Your explanation about Cultured Meerschaum is very interesting. I would love for you to provide any links that you may have with respect to same. I would love to read them.


----------



## Gigmaster (Jan 12, 2009)

I don't have any links. I actually called Strambach and spoke to Edith Corrieri, the daughter of Robert Strambach, who started the company, and the current person-in-charge. My understanding of our conversation was that her father, Robert, actually developed the process of making Cultured Meerschaum in 1922, and they are the only European producer of it. Other pipe makers that use it buy it from them.

The actual process is proprietary information, so she did not go into details, other than what I already posted. It is a different process than "pressed" meerschaum. Their process creates meerschaum that is almost identical to natural block meerschaum.

I did make one mistake in my previous post. It was late, and I got confused on my notes. Looking back on my notes, I said the pipes were molded.
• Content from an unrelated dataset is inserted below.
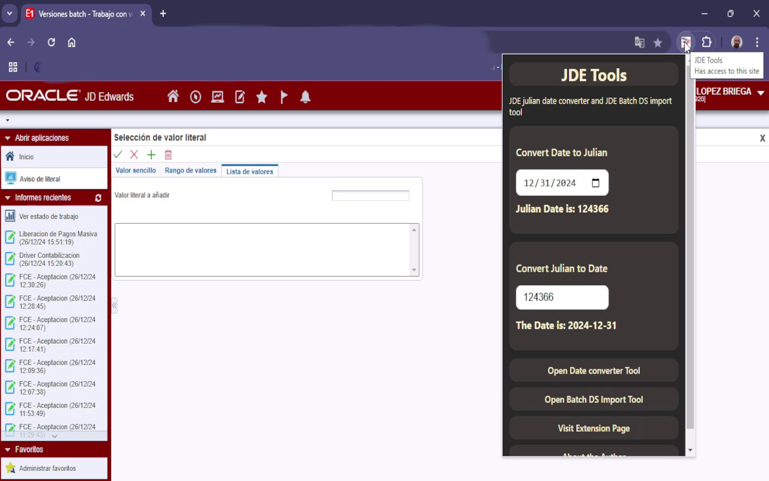Open Recent Reports via the clock icon

click(195, 96)
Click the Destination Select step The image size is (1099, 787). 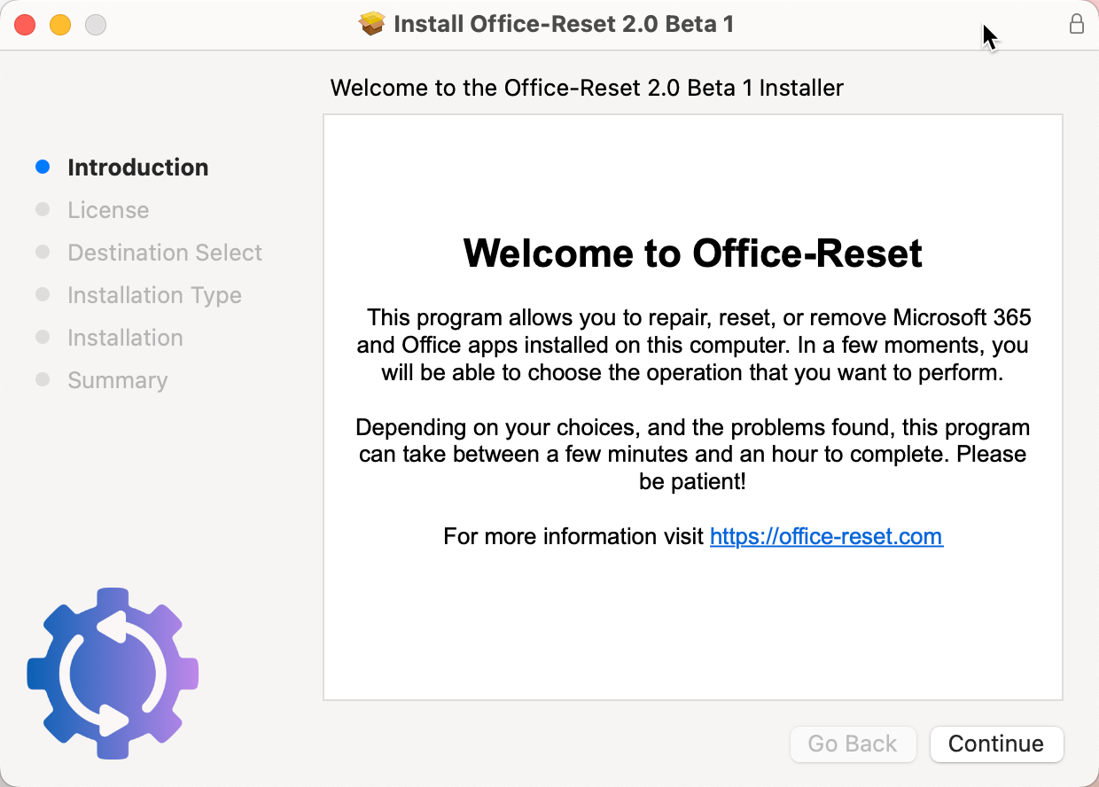point(165,253)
This is incorrect. I confused them with pressed meerschaum. Cultured Meerschaum is made into blocks and carved, just like natural meerschaum. Meerschaum dust mixed with binders is pressed meerschaum, not cultured. She did explain how pressed meerschaum is made, to illustrate the difference between the two. Cultured meerschaum is created from scratch, from the same raw materials that natural meerschaum is made from. It's very similar to the process for making man-made diamonds, or Zircons. It's the same process that nature uses...only a lot faster. Meerschaum is actually a compound called Sepiolith, which is a form of Magnesium sulfate. My guess is that they take commercial Magnesium sulfate, and subject it to very high pressure for a certain amount of time, and it makes meerschaum. There's probably more to it, but I'll bet that the basic idea.
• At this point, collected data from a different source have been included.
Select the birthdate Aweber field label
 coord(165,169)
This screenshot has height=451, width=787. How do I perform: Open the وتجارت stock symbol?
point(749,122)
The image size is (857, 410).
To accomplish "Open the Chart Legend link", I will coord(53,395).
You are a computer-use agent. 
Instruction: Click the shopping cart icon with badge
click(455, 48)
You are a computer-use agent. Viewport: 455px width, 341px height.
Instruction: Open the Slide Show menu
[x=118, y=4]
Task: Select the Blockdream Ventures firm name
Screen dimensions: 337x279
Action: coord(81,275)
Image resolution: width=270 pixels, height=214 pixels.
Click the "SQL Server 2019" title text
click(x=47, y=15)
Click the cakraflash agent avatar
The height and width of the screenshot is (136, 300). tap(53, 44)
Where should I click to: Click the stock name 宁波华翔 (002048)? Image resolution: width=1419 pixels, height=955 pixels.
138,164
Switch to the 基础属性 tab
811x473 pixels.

Again, I apologize for the mistakes. I guess it means you are really getting old, when you can't understand your own notes.....
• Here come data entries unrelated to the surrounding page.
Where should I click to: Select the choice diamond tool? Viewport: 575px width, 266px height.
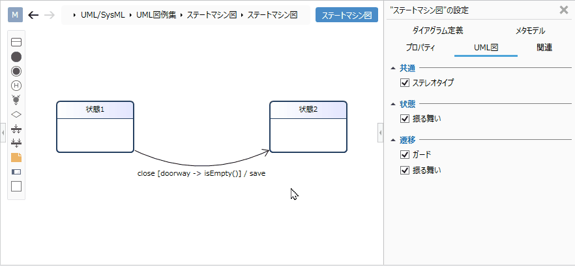coord(16,114)
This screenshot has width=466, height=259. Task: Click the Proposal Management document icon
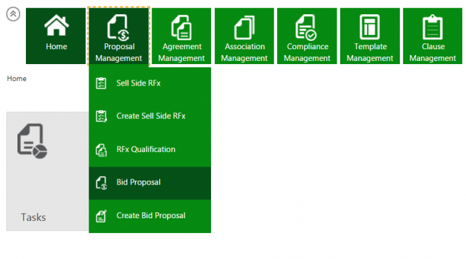pos(118,28)
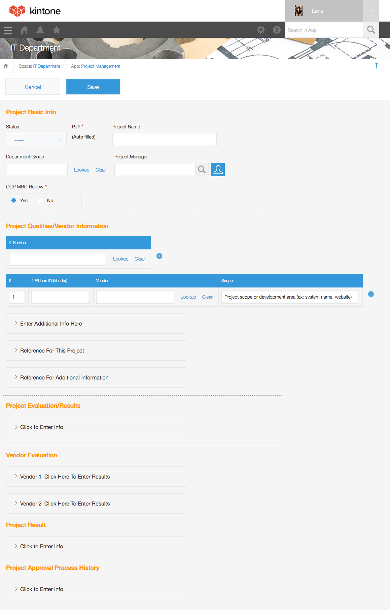The width and height of the screenshot is (390, 610).
Task: Go to the kintone portal home icon
Action: tap(24, 30)
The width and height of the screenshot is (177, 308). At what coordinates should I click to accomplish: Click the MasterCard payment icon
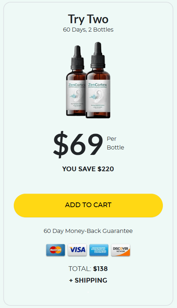56,250
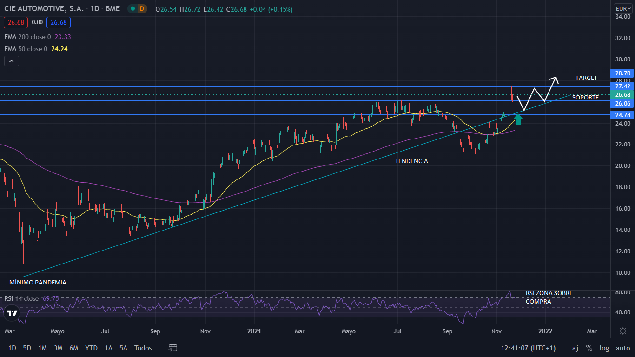This screenshot has width=635, height=357.
Task: Open chart settings gear icon
Action: click(623, 331)

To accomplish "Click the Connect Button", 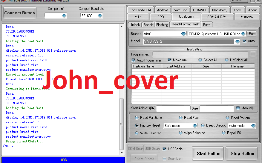I will click(x=20, y=13).
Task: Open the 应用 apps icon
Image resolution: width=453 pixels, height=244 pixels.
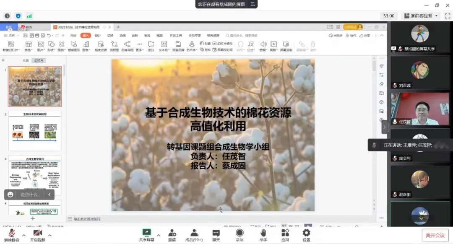Action: 285,233
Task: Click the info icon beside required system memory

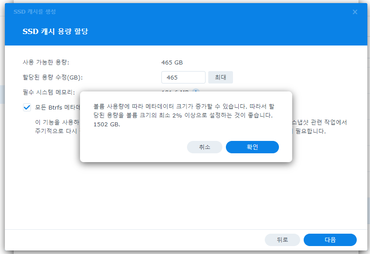Action: pyautogui.click(x=196, y=92)
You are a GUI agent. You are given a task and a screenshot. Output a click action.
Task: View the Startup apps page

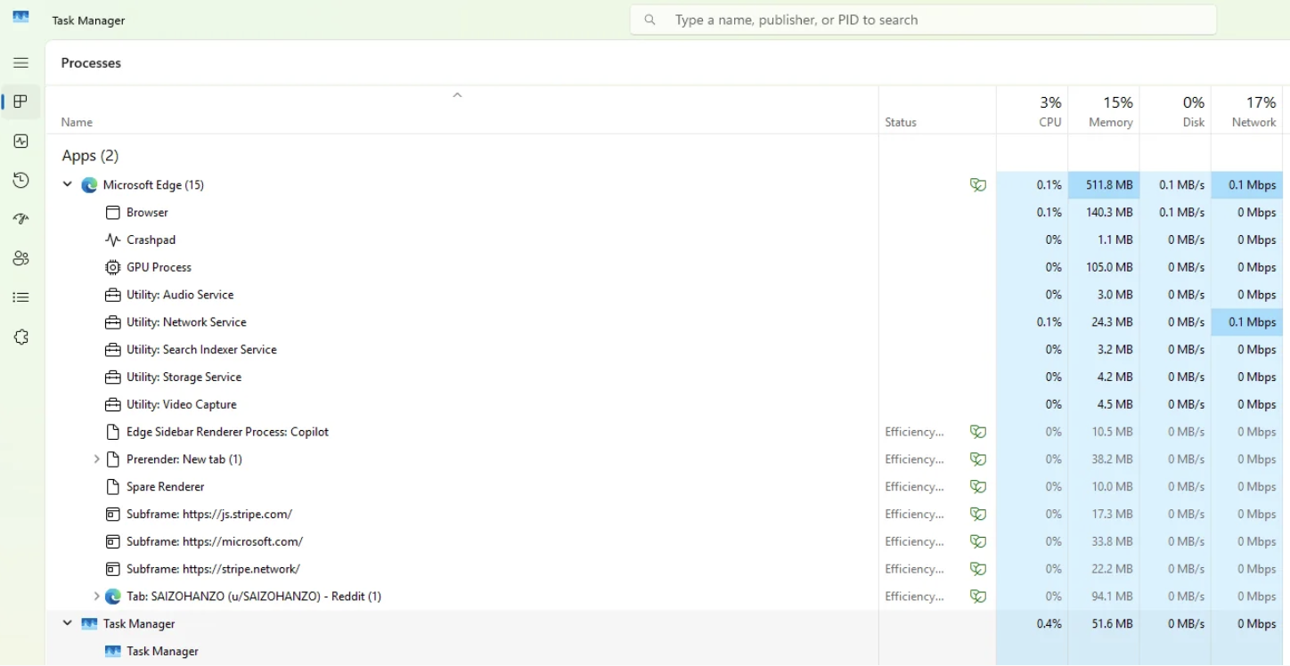[x=20, y=218]
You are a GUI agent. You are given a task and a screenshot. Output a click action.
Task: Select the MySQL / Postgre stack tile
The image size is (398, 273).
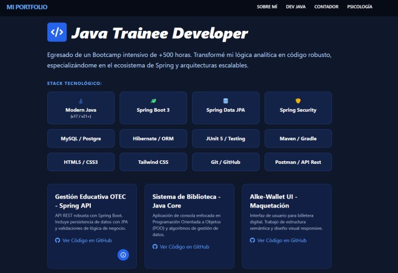81,138
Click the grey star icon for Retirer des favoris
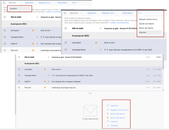 click(108, 114)
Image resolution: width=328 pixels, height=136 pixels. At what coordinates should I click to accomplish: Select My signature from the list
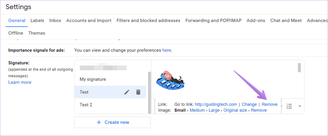[x=93, y=79]
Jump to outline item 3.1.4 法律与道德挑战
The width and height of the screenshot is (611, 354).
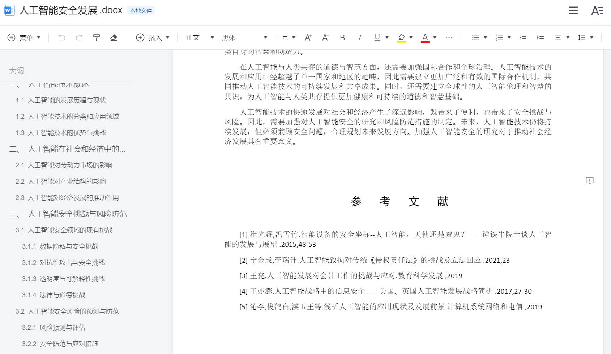62,295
If you need more information, you can contact Strambach at:

Messrs Robert Strambach
Sandwirtgasse 6
1060 Vienna
Austria

Phone: +43 1 5976 680
E-mail: [email protected]
Website: Strambach Pipes



JohnnyFlake said:


> Yes, you are correct about the pearls. My Bad!
> 
> Your explanation about Cultured Meerschaum is very interesting. I would love for you to provide any links that you may have with respect to same. I would love to read them.


----------



## JohnnyFlake (May 31, 2006)

Gigmaster said:


> I don't have any links. I actually called Strambach and spoke to Edith Corrieri, the daughter of Robert Strambach, who started the company, and the current person-in-charge. My understanding of our conversation was that her father, Robert, actually developed the process of making Cultured Meerschaum in 1922, and they are the only European producer of it. Other pipe makers that use it buy it from them.
> 
> The actual process is proprietary information, so she did not go into details, other than what I already posted. It is a different process than "pressed" meerschaum. Their process creates meerschaum that is almost identical to natural block meerschaum.
> 
> ...


Fair enough, we'll just leave it at that!


----------